▶ Text excerpt:
'''

I am questioning the credibility of the publication as well.


----------



## Flystagg (Nov 14, 2006)

your right that is another factor, they really should have used the same stem for all to eliminate that variable as well. Not very scientific:nono: .


----------



## Portti (Jan 12, 2004)

ettore said:


> Am I reading this correctly, that they tested the handlebars (say, for example, the FSA) with an FSA stem ... and a RaceFace with a RaceFace stem? If so, that seems pretty much completely odd ... maybe I am just reading it improperly....


Yes you are reading it correctly. They tested FSA handlebars with FSA stem etc. I find this very logical however maybe they should have called it a handlebar/stem test instead of just handlebar test.

The magazine has a small article of the handlebar test online. It doesn't contain the test results. The article does however contain explanations on the test methods and a nice video of the test bench and a test cycle. The article can be found here:

http://www.bike-magazin.de/?p=1385


----------



## ettore (Nov 13, 2004)

I just wonder because everyone I know dislikes Easton stems ... too twisty. It would have been nicer to not use a stem at all or, if anything, use a DH stem or something that is insanely strong. Whatever, it's nice that they're attempting to test things in a remotely scientific manner. However, with the handlebar test, it (to me) merely affirms that the Easton stems are poop ... which I agree with.

Still, the seatpost one seems to be a better test.


----------



## pastajet (May 26, 2006)

At Interbike I did a test and played around with a $300 torque wrench. It is amazing sometimes during my test torque (used various torque and normal wrenches) using this special machine that recorded the actual torque being given to a bolt how bad my over tightening was and how bad most torque wrenches are. It's the micro acceleration just before the torque wrench tells you it reached it's setting that's the culprit. 

From my Interbike daily coverage:

I did see a very high tech torque wrench later in the day that is incredibly precise and expensive ($280-350). It was not a click type of wrench but used a sensitive strain gauge and would warn you if you applied to much torque. You can search the internet for the ‘1/4 In Dr Computorq3 Electronic Torque Wrench’. It is made by CDI Torque Products.

'''

▶ To-do list:
1 > According to the handlebar test forum thread, which company makes the Computorq3 electronic torque wrench?
2 > Quote the handlebar test forum thread from "The magazine has" to "a better test.".
3 > Continue the handlebar test forum thread from its final post onward.

▶ Stored records:
'''

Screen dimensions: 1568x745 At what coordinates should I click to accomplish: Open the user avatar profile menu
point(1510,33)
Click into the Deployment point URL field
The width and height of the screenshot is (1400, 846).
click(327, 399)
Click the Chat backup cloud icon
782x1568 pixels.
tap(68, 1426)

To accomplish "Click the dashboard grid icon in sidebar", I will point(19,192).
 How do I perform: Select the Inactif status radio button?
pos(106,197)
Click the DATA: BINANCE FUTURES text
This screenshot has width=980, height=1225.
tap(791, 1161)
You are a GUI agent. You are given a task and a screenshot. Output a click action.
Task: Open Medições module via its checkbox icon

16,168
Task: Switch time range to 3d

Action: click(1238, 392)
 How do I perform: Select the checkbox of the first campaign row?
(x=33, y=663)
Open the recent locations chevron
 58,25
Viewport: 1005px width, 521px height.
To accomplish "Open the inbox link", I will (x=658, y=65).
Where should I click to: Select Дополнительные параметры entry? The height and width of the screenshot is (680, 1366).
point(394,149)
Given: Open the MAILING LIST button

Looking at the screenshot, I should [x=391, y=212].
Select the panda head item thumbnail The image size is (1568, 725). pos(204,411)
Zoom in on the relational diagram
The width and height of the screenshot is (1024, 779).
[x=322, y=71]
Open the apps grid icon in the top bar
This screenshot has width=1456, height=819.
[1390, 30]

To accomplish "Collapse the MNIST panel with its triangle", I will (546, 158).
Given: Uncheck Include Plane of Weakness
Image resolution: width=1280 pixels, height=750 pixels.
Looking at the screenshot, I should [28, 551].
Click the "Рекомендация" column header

'''

▶ Solved problems:
1 > CDI Torque Products

2 >
The magazine has a small article of the handlebar test online. It doesn't contain the test results. The article does however contain explanations on the test methods and a nice video of the test bench and a test cycle. The article can be found here:

http://www.bike-magazin.de/?p=1385


----------



## ettore (Nov 13, 2004)

I just wonder because everyone I know dislikes Easton stems ... too twisty. It would have been nicer to not use a stem at all or, if anything, use a DH stem or something that is insanely strong. Whatever, it's nice that they're attempting to test things in a remotely scientific manner. However, with the handlebar test, it (to me) merely affirms that the Easton stems are poop ... which I agree with.

Still, the seatpost one seems to be a better test.

3 >
Per their blurb “The COMPUTORQ3 Electronic Torque Wrench is a simple to use digital readout wrench that displays real time torque values in any of fourtorque units, ft.lbs., in.lbs., Nm, kg.cm. Simply set the desired torque value and apply force until the green LED illuminates. Great for light industrial, automotive, motorcycle, watercraft and aircraft applications.”


----------



## ettore (Nov 13, 2004)

Atlas-Copco makes those wrenches ... cost a ton more tho.


----------



## IAmtnbikr (May 17, 2008)

My choice is the Snap On Techwrench. I use it extensively for building automatic race transmissons and it has a Metric conversion also which makes it very handy for the bike. Pricey at nearly $350 but IMO it's a good investment as are most tools:


----------



## pastajet (May 26, 2006)

CDI Torque Products makes the wrenches, CDI joined the Snap-on family of companies in 1995. So it is a rebadged CDI product, so you can either buy the CDI version or get a Sanp-On version. The Snap-On ones come in a whole slew of options, most wouldn't be needed for bike building.


----------



## IAmtnbikr (May 17, 2008)

Interesting! I've been very pleased with it thus far. Only downside is battery life isn't great IMO. But I can live with that. Here's the 'other' use I have for it:










This one I built was an aftermarket JW Performance Powerglide case and JW Ultra-Bell to adapt it to a big block Mopar engine, along with their aftermarket tailhousing.


----------



## Wheelspeed (Jan 12, 2006)

pastajet said:


> At Interbike I did a test and played around with a $300 torque wrench. It is amazing sometimes during my test torque (used various torque and normal wrenches) using this special machine that recorded the actual torque being given to a bolt how bad my over tightening was and how bad most torque wrenches are.


How bad were they? Were you ever off by 50% on your over tightening?


----------



## beatnik_ (Jul 3, 2008)

*Easton EC90 Zero (400*31.6 mm, 198 g) = weak*

Come on mates !


----------



## petercarm (Nov 5, 2007)

I can't believe that someone is suggesting that the appropriate tool for the job is a torque wrench that is suitable for heavy duty automotive work.


----------



## Mtc (Jun 9, 2004)

You use more than one size torque wrench on a car. Big boy for suspension, and brake/wheels. A small more sensitive wrench for trans, engine or a bike.


----------



## Cayenne_Pepa (Dec 18, 2007)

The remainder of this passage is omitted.